The Power of Dual-Frequency Radar
This isn't just a simple snapshot. The discovery was made using the Dual-Frequency Synthetic Aperture Radar (DFSAR), the first of its kind to study the Moon. This instrument is a game-changer because it uses two different radar frequencies, L-band and S-band. Think of it like having two types of vision; the S-band is sensitive to the surface, while the longer-wavelength L-band can penetrate several metres below the dust and rock. By comparing how these two signals scatter and reflect, scientists can distinguish the signature of water ice from that of just rough, rocky terrain with much greater confidence. This dual-frequency approach provides a much clearer picture of what lies beneath the surface.

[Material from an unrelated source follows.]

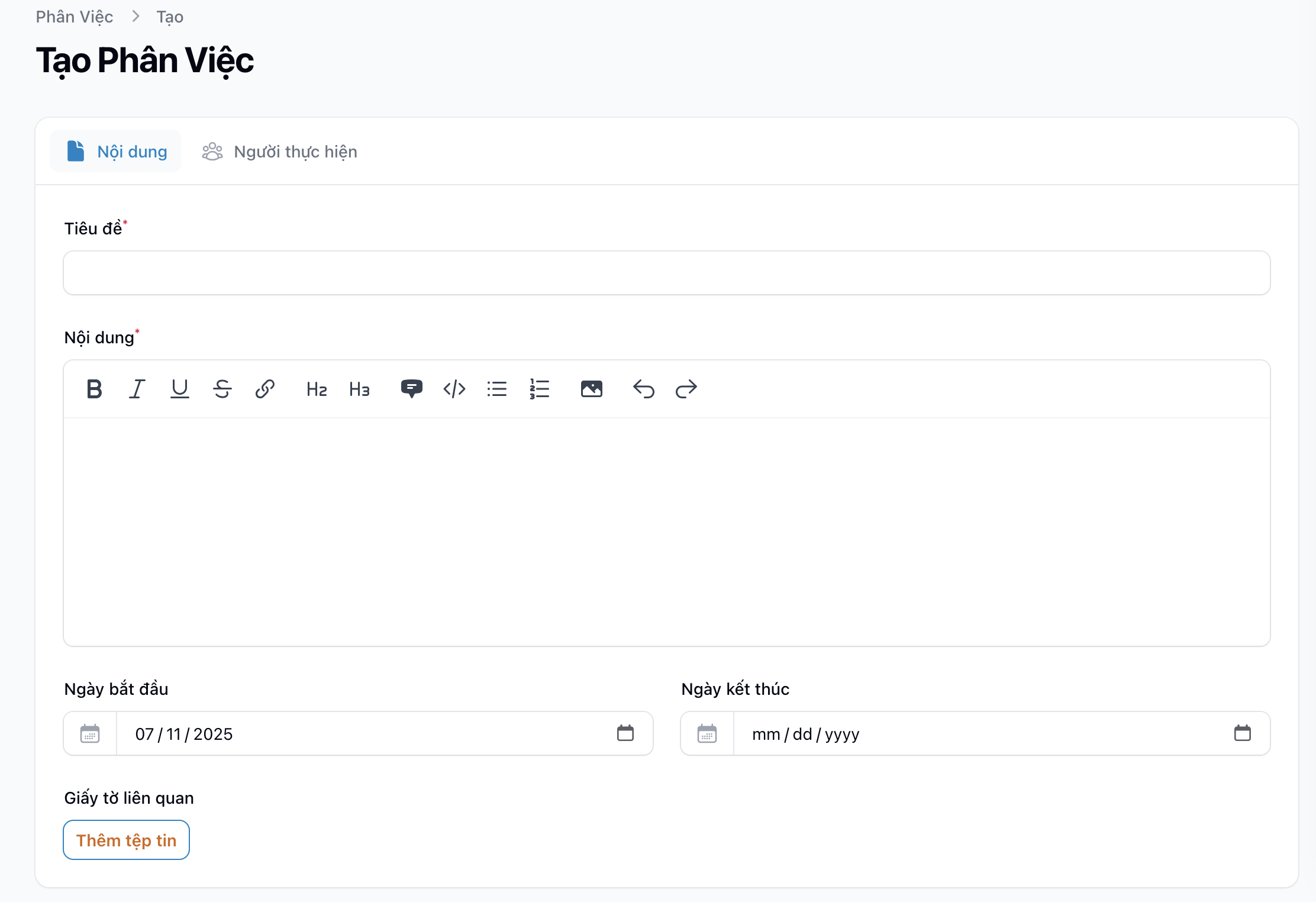This screenshot has height=902, width=1316.
Task: Open the Ngày kết thúc calendar picker
Action: pos(1242,733)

Peering into Double Shadows
The focus of the research was on some of the most extreme environments in the entire solar system: "doubly shadowed craters". These are craters located inside larger craters that are already in permanent shadow. Sunlight has never touched the floors of these areas, allowing temperatures to plummet to an incredible -248 degrees Celsius. These deep-freeze conditions are perfect for trapping and preserving water ice over billions of years. The PRL scientists identified radar signatures consistent with subsurface ice in four of these doubly shadowed craters. One 1.1-kilometre-wide crater within the larger Faustini crater showed particularly strong evidence, not only in radar data but also in its physical shape, which suggests an impact may have revealed the ice-rich layers below.
Why This Finding Matters
The confirmation of subsurface water ice is more than just a scientific curiosity; it has profound implications for the future of space exploration. Water is the most critical resource for establishing a long-term human presence on the Moon. Launching water from Earth is incredibly expensive, so finding it locally is key. Lunar ice can be melted for drinking water, and it can also be split into its component elements, hydrogen and oxygen. These can provide breathable air for astronauts and, crucially, be used to create rocket fuel. This finding essentially strengthens the argument that the lunar south pole could one day serve as a refuelling station for missions deeper into the solar system.

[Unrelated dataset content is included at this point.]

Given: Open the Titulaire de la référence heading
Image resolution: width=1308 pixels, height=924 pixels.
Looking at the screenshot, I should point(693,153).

Bolstering India's Lunar Legacy
This discovery by the Chandrayaan-2 orbiter is a significant addition to India's legacy of lunar exploration. It builds upon the initial hints of water from Chandrayaan-1 and complements the historic on-ground success of Chandrayaan-3. It demonstrates ISRO's capability to conduct long-term, high-quality science from orbit. By providing crucial data on the location and nature of potential resources, India is not just participating in the global race to the Moon; it is actively shaping our understanding of it. This data will be vital for planning future robotic and human missions, making the south pole an even more attractive destination for space agencies worldwide.